In this era of increasing synergy between the surgical and hospital medicine services, Minnesota hospitalist David Frenz, MD, has taken perioperative management of surgical patients a step further.
One or two days a week, Dr. Frenz can be found in the operating room (OR) of St. Joseph’s Hospital in St. Paul, assisting on multilevel spine surgery cases.
Although Dr. Frenz may be a one-of-a-kind hospitalist acting as first assistant in the OR, the approach offers many advantages to his hospital and hospital medicine service, says Robert C. Moravec, MD.
“It seems more efficient having one assistant surgeon [rather than several scrub technicians] who knows exactly what’s going to happen next,” says Dr. Moravec, medical director for both the hospital service and St. Joseph’s Hospital. “More importantly, it’s a way to develop some expertise in the perioperative arena and to develop collaborative relationships with the surgeons.” In addition, the hospital service is able to bill for an assistant surgeon’s fee, which covers much of Dr. Frenz’ salary. And when he’s not on the medical floors seeing patients, Dr. Frenz is engaged in a monthslong quality improvement (QI) project to improve perioperative care and reduce same-day surgery cancellations at his institution.
The effectiveness of this QI project, which Dr. Moravec believes will go to HealthEast’s other two acute care hospitals in nine months, would not be possible without Dr. Frenz’ conversance with problems in the OR.
“When you are involved in this type of process improvement project, you don’t want, as a do-gooder, to create more cancellations and delays,” says Dr. Frenz. “And you don’t want to screw up their referral relationships. You’ve got to be super-sensitive to those issues as you’re trying to slowly bring about change. The fact that I’m known to the surgeons and that I’m in the OR getting dirty lends credibility to our efforts to bring change.”
Value in Surgical Assisting?
In medical school, Dr. Frenz had considered becoming a general surgeon before switching to family-practice medicine, so he is comfortable in the OR and finds assisting to be a stimulating change of pace. Although this long-standing pilot project is unique, it raises provocative possibilities for other hospitalists.
“Having a hospitalist go into the OR to assist with cases creates an interesting situation,” says Richard Rohr, MD, vice president for medical affairs at Cortland Regional Medical Center in Cortland, N.Y. “The hospitalist is then able to engage with more surgical aspects of the case, as well as the medical management.” Adding surgical assisting to the hospitalist’s role—although it could complicate scheduling and malpractice coverage—might dovetail with some hospitals’ difficulties retaining general surgeons, he says.

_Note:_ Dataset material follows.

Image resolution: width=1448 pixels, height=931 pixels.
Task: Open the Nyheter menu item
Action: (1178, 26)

Combining the two functions could add to the hospital medicine group’s bottom line if relevant malpractice costs could be worked out, says hospitalist Kenneth Patrick, MD, the ICU director at Chestnut Hill Hospital in Philadelphia. Dr. Frenz’ malpractice is provided by his hospital, and pre-certification for his assistance on cases is handled by the neurosurgeon’s office staff.

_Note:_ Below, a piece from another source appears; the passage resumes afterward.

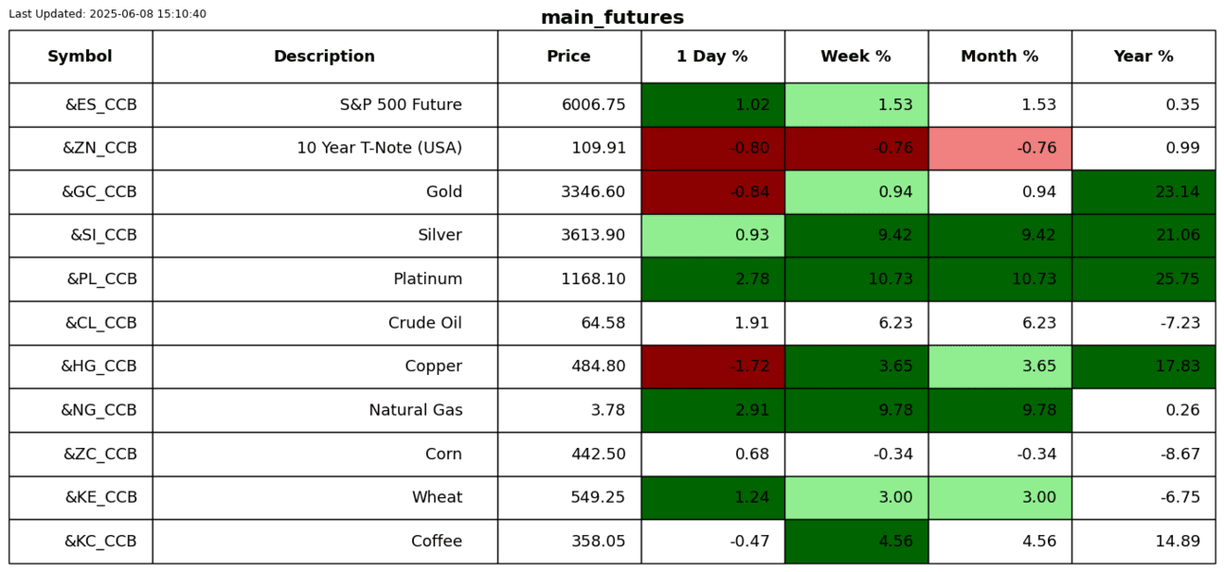The image size is (1224, 572).
Task: Select the &GC_CCB symbol cell
Action: pyautogui.click(x=99, y=192)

In Dr. Patrick’s experience, there could be benefits to the patient if the hospitalist has direct involvement in the OR. For instance, the hospitalist would be better able to anticipate and deal with pre- and post-operative problems.
—David Frenz, MD, hospitalist, St. Joseph’s Hospital, St. Paul, Minn.
Surgery and ‘Outer Space’
Whether or not surgical assisting could become a new frontier for hospitalists, it illustrates the multiple collaborative roles the specialty increasingly offers.